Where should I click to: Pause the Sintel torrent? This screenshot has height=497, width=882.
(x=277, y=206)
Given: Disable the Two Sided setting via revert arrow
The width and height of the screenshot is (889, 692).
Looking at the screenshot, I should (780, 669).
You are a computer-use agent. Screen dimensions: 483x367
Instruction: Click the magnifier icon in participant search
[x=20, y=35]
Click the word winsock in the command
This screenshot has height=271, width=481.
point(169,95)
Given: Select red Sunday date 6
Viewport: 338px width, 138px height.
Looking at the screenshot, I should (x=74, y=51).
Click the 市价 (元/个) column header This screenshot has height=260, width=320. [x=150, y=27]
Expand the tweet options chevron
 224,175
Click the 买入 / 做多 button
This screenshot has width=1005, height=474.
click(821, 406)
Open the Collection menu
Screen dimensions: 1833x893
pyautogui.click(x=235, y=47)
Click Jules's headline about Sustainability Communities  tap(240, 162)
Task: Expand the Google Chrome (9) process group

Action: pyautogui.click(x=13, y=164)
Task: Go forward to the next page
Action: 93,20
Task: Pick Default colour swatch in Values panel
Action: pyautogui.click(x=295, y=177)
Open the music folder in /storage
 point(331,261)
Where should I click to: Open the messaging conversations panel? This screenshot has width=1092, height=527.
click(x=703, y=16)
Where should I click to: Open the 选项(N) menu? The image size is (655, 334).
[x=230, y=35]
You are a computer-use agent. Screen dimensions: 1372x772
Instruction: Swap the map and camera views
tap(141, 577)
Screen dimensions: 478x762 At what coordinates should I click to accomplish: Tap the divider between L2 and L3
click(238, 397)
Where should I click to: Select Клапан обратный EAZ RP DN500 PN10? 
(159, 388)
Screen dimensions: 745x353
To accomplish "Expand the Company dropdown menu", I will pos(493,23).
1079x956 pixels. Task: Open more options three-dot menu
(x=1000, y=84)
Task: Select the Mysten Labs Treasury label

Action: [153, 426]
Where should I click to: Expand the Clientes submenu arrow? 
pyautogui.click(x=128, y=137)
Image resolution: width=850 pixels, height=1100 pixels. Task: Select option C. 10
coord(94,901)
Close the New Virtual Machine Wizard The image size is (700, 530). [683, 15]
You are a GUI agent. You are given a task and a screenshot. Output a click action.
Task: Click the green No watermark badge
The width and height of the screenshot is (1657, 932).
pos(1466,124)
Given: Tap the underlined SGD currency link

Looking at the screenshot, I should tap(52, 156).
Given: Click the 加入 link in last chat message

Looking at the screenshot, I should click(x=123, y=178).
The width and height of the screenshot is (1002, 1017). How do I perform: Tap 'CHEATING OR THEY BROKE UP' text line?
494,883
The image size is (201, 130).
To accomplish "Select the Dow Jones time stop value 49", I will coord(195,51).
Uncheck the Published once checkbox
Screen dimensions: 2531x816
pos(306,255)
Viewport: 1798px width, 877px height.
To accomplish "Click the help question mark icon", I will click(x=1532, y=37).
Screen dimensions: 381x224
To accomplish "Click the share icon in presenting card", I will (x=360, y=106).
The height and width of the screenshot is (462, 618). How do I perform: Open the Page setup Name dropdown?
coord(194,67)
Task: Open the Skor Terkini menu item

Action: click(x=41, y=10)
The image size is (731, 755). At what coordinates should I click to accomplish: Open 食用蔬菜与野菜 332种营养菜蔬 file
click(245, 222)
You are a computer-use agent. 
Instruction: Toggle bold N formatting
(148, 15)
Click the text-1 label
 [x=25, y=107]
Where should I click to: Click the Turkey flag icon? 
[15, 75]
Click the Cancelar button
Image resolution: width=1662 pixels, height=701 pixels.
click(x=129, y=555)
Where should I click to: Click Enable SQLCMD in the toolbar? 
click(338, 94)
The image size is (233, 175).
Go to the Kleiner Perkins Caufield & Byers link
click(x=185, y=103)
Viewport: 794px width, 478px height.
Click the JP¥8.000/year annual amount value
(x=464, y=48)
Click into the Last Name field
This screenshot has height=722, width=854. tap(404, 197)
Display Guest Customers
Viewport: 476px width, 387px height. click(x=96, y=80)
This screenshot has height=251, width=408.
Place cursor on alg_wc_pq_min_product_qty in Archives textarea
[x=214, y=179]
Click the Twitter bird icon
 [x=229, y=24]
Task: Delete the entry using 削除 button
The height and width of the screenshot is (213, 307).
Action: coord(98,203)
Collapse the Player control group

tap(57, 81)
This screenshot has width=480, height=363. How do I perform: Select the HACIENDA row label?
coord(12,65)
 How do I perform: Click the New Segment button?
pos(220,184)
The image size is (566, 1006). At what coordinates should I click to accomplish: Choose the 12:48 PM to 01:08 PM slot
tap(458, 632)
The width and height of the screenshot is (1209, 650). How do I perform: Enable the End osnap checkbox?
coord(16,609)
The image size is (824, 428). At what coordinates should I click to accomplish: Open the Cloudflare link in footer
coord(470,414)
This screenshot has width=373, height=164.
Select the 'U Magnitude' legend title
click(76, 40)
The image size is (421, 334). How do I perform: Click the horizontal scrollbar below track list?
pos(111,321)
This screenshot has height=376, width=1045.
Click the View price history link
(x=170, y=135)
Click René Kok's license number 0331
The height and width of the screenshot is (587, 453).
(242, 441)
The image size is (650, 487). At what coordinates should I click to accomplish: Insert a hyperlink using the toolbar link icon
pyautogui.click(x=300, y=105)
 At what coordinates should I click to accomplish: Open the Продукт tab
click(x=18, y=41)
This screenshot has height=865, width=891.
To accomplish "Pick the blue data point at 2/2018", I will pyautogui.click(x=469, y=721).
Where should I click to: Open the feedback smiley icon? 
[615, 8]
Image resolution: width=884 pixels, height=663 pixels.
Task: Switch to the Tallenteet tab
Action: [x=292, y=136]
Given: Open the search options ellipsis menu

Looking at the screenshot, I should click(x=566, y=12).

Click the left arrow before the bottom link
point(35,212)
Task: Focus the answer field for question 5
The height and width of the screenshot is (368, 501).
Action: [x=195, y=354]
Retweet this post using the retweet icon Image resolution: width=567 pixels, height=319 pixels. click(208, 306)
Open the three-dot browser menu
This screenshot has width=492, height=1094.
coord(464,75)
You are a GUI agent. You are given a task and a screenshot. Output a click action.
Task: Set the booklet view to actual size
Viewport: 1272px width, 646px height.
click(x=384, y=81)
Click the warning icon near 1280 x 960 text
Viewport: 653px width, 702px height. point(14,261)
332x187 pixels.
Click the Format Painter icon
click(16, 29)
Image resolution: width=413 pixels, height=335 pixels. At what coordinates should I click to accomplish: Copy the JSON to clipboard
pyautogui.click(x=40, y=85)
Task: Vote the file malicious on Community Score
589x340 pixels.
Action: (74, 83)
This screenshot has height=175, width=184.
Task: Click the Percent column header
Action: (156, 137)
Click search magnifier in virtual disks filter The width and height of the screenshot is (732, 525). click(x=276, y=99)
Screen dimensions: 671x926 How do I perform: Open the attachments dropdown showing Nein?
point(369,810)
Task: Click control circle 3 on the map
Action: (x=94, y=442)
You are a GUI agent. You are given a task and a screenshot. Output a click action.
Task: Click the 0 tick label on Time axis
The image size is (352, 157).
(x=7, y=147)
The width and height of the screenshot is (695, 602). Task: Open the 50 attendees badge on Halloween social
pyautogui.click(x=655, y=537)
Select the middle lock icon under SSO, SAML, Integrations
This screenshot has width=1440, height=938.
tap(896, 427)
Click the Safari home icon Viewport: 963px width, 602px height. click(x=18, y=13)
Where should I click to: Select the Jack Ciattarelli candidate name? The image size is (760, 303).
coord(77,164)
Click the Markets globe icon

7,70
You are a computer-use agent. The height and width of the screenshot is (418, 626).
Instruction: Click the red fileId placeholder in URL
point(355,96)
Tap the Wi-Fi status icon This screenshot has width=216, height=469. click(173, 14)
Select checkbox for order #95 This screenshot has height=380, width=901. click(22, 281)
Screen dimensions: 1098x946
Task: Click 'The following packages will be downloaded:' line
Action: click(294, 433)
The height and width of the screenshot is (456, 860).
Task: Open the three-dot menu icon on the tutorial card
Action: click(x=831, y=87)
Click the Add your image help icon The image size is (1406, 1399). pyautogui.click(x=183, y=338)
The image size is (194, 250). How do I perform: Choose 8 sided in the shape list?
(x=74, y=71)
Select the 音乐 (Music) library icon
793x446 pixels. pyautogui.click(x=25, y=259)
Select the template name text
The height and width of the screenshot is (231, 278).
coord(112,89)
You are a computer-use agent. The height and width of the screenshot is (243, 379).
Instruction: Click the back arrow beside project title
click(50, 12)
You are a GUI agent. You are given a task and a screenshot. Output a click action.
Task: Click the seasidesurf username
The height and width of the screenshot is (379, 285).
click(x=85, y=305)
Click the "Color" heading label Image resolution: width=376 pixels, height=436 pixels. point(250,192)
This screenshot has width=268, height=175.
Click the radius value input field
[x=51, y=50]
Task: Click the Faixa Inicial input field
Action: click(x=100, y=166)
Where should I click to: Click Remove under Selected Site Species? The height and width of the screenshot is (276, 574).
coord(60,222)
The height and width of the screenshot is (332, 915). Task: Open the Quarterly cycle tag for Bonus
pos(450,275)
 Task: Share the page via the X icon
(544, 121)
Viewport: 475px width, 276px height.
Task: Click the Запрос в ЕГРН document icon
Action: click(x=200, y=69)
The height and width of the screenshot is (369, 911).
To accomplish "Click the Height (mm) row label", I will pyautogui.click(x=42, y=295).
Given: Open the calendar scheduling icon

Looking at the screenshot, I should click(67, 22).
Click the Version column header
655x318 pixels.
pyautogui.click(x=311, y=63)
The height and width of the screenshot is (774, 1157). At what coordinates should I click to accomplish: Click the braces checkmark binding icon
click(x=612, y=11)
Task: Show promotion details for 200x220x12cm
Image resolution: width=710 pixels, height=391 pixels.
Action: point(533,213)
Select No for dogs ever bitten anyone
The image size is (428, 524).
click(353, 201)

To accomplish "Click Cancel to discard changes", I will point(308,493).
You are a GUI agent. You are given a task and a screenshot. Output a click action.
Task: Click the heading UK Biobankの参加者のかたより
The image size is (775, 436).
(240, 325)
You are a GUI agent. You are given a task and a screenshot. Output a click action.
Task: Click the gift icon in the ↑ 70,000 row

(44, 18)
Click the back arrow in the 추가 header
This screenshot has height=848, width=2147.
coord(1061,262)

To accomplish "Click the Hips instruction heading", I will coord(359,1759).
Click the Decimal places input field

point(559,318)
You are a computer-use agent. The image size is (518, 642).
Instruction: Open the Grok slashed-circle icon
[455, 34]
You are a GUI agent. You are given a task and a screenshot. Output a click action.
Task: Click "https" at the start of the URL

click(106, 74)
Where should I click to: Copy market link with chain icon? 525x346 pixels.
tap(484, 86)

### Activity
Number of lines containing "heading" in the material above: give that number alone.

### Task solution
3